▶

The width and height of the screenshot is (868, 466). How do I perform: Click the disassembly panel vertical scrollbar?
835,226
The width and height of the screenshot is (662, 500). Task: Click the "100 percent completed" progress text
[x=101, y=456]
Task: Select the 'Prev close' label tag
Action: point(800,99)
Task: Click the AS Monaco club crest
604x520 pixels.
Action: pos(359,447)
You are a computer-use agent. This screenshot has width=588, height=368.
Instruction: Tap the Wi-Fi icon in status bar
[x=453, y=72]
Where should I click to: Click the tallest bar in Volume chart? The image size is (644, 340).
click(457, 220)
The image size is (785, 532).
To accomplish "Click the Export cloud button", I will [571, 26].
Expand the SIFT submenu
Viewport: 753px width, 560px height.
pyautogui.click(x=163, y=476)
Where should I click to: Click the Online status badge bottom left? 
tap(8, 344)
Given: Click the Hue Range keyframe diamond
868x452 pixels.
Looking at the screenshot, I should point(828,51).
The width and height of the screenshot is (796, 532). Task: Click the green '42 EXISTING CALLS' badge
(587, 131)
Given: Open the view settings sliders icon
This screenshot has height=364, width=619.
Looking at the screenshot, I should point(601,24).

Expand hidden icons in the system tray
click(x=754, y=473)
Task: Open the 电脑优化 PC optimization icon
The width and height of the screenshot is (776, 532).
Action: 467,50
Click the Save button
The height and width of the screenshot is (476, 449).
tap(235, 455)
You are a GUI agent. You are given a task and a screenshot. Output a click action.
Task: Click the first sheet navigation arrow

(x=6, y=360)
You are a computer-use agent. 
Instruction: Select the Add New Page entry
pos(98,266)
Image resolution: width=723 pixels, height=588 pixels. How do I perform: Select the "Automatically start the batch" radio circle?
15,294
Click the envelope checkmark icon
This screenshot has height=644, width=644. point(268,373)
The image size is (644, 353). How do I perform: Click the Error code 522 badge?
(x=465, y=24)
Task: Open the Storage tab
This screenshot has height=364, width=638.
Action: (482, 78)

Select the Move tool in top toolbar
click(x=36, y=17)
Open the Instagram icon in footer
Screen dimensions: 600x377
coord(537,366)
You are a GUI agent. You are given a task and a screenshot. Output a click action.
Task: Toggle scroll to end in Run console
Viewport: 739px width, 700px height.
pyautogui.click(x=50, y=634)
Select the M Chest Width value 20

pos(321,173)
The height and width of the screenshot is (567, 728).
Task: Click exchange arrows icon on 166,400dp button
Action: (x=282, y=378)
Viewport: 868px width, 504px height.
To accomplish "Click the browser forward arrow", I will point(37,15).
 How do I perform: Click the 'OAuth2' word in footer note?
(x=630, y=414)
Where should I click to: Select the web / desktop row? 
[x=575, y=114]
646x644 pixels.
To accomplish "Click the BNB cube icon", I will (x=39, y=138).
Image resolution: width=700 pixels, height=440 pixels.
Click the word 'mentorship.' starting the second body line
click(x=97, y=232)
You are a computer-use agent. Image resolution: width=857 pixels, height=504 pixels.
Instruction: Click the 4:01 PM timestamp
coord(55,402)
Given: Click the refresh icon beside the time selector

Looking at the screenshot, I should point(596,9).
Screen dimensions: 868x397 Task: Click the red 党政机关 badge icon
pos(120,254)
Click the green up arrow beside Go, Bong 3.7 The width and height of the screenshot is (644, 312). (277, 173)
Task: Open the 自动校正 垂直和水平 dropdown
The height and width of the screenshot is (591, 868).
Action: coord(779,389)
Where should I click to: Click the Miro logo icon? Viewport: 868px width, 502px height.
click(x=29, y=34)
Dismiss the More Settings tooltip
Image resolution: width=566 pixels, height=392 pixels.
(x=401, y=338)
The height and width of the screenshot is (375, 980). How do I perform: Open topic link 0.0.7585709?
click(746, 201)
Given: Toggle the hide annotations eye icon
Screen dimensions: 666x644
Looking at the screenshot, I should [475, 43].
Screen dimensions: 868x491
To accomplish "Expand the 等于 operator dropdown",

◀

Look above for the line with "Task: Click the AS Monaco club crest"; retype exactly that line, every line after it up to the line with "The image size is (785, 532).", and that line too, nothing else.

RESPONSE BOX.
Task: Click the AS Monaco club crest
604x520 pixels.
Action: pos(359,447)
You are a computer-use agent. This screenshot has width=588, height=368.
Instruction: Tap the Wi-Fi icon in status bar
[x=453, y=72]
Where should I click to: Click the tallest bar in Volume chart? The image size is (644, 340).
click(457, 220)
The image size is (785, 532).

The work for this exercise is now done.